* **Task objective**
Produce a copy of every line in the records that holds the string "agent".

START Exercise materials

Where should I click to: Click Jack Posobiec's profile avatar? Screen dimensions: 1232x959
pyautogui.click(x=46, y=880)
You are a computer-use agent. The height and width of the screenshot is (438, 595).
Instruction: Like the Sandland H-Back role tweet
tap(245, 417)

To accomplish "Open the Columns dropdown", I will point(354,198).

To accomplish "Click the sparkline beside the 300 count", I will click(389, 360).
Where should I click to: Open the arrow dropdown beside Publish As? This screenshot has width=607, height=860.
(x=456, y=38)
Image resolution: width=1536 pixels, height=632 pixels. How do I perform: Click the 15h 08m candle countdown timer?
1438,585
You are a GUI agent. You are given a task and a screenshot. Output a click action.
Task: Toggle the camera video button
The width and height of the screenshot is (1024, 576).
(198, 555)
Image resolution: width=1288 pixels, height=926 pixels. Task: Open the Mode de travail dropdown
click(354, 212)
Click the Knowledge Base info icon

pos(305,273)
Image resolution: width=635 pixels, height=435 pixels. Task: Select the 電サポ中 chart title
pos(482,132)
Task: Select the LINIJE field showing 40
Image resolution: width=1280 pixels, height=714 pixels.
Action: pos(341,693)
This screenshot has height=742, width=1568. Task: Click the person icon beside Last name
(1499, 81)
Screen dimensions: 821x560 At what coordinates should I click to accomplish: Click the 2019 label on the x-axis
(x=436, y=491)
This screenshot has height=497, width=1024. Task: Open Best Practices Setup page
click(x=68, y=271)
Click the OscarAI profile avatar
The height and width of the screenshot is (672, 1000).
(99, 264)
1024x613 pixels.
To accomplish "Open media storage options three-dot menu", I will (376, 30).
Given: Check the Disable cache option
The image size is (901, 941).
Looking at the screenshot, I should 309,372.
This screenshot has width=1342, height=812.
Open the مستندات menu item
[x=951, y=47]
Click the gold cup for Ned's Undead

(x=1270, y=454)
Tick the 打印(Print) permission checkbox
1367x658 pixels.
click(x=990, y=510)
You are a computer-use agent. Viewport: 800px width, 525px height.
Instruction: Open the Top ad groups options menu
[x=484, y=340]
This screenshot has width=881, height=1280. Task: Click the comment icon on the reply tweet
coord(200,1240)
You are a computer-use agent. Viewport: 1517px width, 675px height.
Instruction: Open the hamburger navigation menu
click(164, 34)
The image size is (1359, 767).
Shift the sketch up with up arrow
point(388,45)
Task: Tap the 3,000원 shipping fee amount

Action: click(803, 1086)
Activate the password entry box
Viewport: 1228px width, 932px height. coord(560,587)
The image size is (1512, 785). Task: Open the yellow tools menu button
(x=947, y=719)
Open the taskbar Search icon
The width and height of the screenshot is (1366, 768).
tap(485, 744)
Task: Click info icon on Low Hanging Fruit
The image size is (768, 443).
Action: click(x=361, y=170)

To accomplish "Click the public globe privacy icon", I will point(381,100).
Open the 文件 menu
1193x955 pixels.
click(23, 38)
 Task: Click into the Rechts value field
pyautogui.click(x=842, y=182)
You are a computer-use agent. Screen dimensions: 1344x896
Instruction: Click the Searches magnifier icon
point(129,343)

END Exercise materials

* **Exercise answer**
You are a computer-use agent. The height and width of the screenshot is (438, 595).
You are a GUI agent. You are given a task and a screenshot. Output a click action.
You are a computer-use agent. Viewport: 800px width, 525px height.
You are a computer-use agent. Viewport: 1517px width, 675px height.
You are a computer-use agent. Screen dimensions: 1344x896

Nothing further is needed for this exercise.